Photo Credit: Mario Tama/Getty Image

On Saturday, the Omaha based conglomerate, Berkshire Hathaway, reported some of its highest numbers in terms of both cash and operating income. With a massive increase in their Q2 cash account, Warren Buffet’s cash pile has grown to nearly $150 Bn and a YoY 6.6% growth in operating revenue (EBIT). The company’s unprecedented growth has also yielded a $36 Bn in net profit for the company based on both rising interest rates — warranting higher premiums — as well as cuts in ad costs.

This rally was offset by Clayton Homes, also owned by Berkshire Hathaway, which took a 34% hit due to the current inflated cost of building materials. Profits also fell at one of Berkshire’s largest businesses, the BNSF railroad, with a 24% decline reflecting lower shipments of consumer goods, price competition, and higher labor costs.

Berkshire also appeared to remain wary of high stock prices as U.S. equities extended their rally.

During the second quarter it sold $8 Bn more stocks than it bought and repurchased less of its own stock.
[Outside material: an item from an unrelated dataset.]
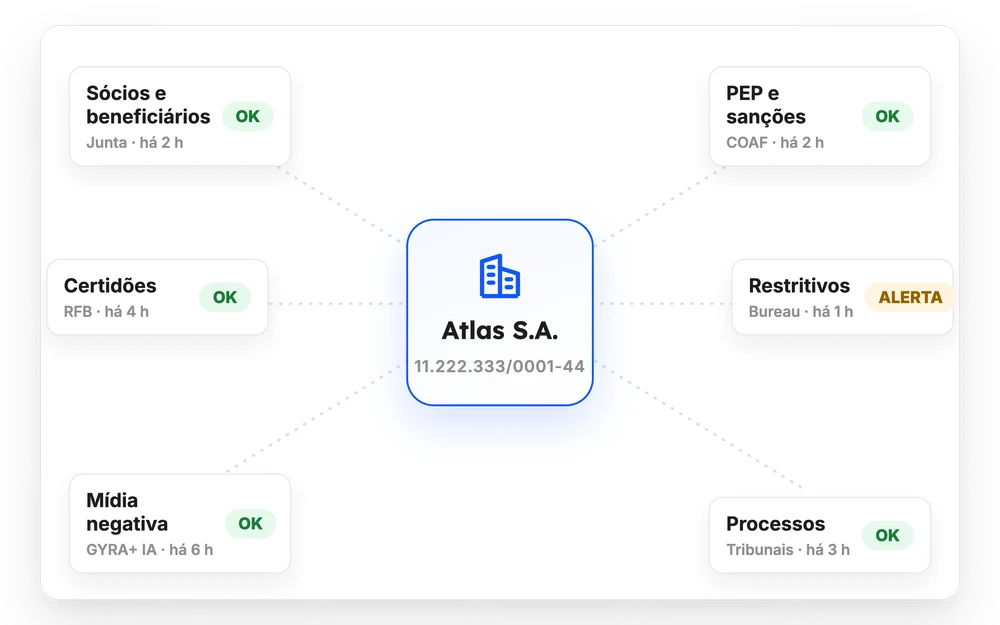
Task: Click the GYRA+ IA · há 6 h text
Action: coord(150,550)
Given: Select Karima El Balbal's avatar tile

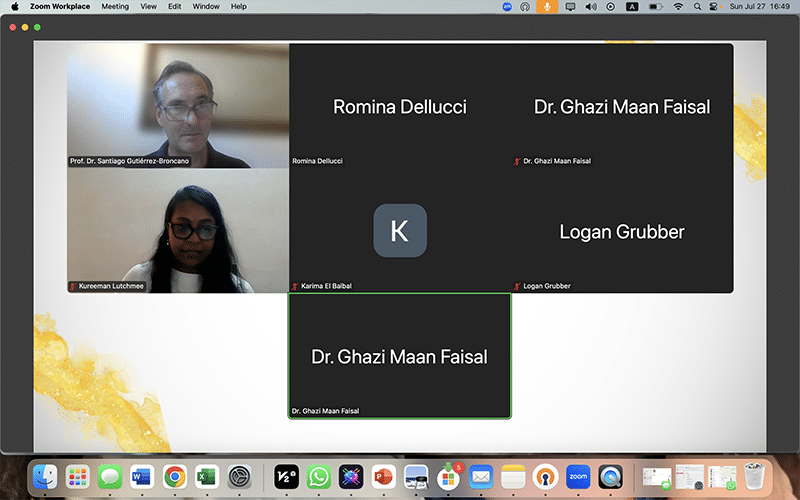Looking at the screenshot, I should [x=399, y=231].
Berkshire ended June with a near-record $147.4 Bn cash balance, an overall 38% increase in earnings.

Although the higher interest rates helped boost investment income, they also contributed to a broader economic slowdown. Berkshire’s cautious approach to equities suggests that Buffett may be preparing for a potential economic downturn or “soft landing” — a scenario where economic growth slows without entering a full-blown recession.

Buffett’s 5.8% stake in Apple (AAPL) continues to be the backbone of Berkshire’s equity portfolio. Apple has been a leader of this year’s market rally, surging 50% in the first half of the year. That’s added $26.6 Bn to Buffett’s stake, which at the end of the quarter totaled $177.6 Bn and made up 50% of Berkshire’s equity investments.

The year-over-year increase in operating earnings to $10.043 Bn in Q2 2023, up from $9.417 Bn in Q2 2022, highlights the company’s staying-power despite economic downturn, particularly in its insurance segment.